この広告のテーマは『問題』。広告には、クイズ形式の問題が掲載されています。
問題
サラさんは、起きている時間の半分で家の手伝いを、残りの時間の3分の2で妹の世話をします。
6時間寝た時、勉強は何時間できますか?
学校へは、歩いて往復3時間かかるものとします。
世界では、子どもの6人に1人が学校に通えていません。
『セーブ・ザ・チルドレン・ジャパン』は「この問題は、本当に問題です」とメッセージを掲げました。
しかし、このサラさんについての問題が正しく理解されていないことから、ネット上で別の意味での『問題』を引き起こしているのです。
問題が難しすぎて、解けない人が続出?
「6時間寝た時、勉強は何時間できますか?」
この問題の答えは以下のとおりです。
サラさんが起きている時間:24時間-6時間=18時間
家の手伝いをしている時間:18時間÷2=9時間
妹の世話をしている時間:9時間×2÷3=6時間
残りの時間:18-9-6=3時間
そこから学校への往復にかかる3時間を引くと…答えは『0』。学校へ行って勉強する時間は、サラさんにはありません。
この問題は、子どもたちが学校に行けない現実をリアルに感じられるように投げかけられたもの。しかし、ネット上にはこういった声も見られます。

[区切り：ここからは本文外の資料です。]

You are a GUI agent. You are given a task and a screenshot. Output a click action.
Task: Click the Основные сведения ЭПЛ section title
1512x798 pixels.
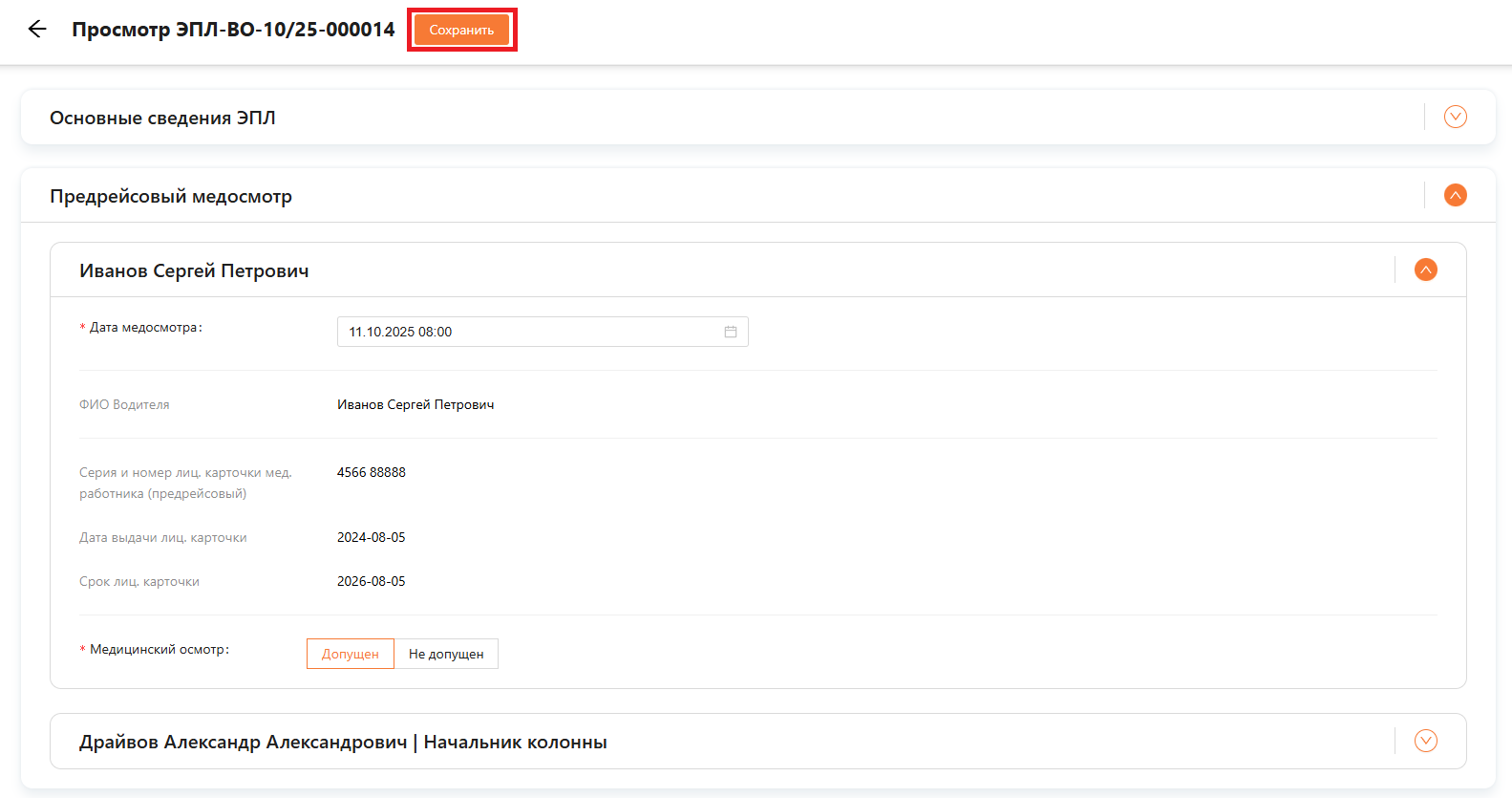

・往復だけで6時間もかかるなんて、環境を変えたほうがいいよ。
・学校に行っても何もしないで帰って来てるってこと?
・家の手伝いの時間が長すぎる。そんなに妹の世話が必要?
・睡眠時間を削るしかない。
・学校に行かないで家にいれば3時間勉強できる。
問題を読み解き違えている人や、現実を想像しきれない人がいることが分かります。
サラさんは家の手伝いや妹の世話に無駄に時間を割いているわけではなく、しなければならないのが現実なのです。もちろん、学校に行かずに独学で勉強するのは難しいでしょう。
確かに、出題された問題は分かりづらく、計算間違いをしてしまう人が出てもおかしくはありません。正しく読み解いた人が問題の根本的な部分に気付き、指摘したことでネット上での注目度がさらに高まりました。
簡単に理解できない問題だからこそ、多くの人の心に刺さったという考えかたもできます。
この広告をきっかけに、世界で起こっていることへの気付きを得た人は少なくないでしょう。